■ Document section:
# # #

# central coasties Friday 14th?



## colzinho (Aug 6, 2007)

Hi guys, Im back home now after my travels but no ute for a while its undergoing a spell on the driveway and is going to have to wait until after the xmas spendathon. so can't drive the yak anywhere  Sooooo anyone fancy a paddle around Saratoga this friday morning weather looks set to improve. Theres 1 or 2 nice spots to have a go at close by I can show youse.


----------



## radar (Nov 4, 2007)

could be in,what time were you thinking ,and what are you targeting ?


----------



## colzinho (Aug 6, 2007)

no need to be on the water that early, high tide will be around noon up in here maybe 9/10AM start and fish until it turns.
bream and flathead are the usual fodder here, whiting around the sand at yacht club after the turn or we can be silly and try 4 a metre longtom into the yak on poppers :lol: got 1 this arvo on the wharf and it was hilarious to watch the dog try to eat it with trebles still hanging out :lol:


----------



## justcrusin (Oct 1, 2006)

Sorry Andy, have to work this Friday good luck out there.

Cheers Dave


----------



## radar (Nov 4, 2007)

ok Andy looking good,have to drop kids off,can meet about 8.30 -9.00 .pm me on location


----------

# # #

In the kayak fishing thread, which fish does colzinho call the usual catch around Saratoga?

■ Raw data:
# # #

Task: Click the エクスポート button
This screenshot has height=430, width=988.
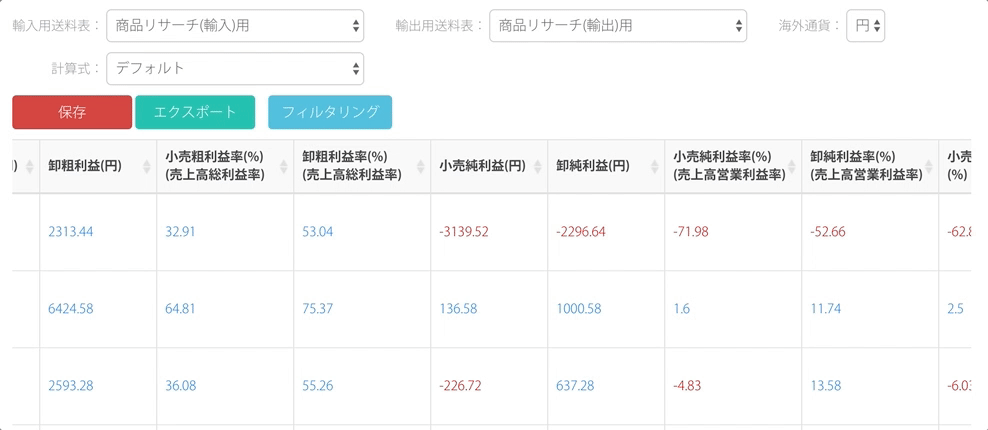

# # #

■ Written reply: Bream and flathead.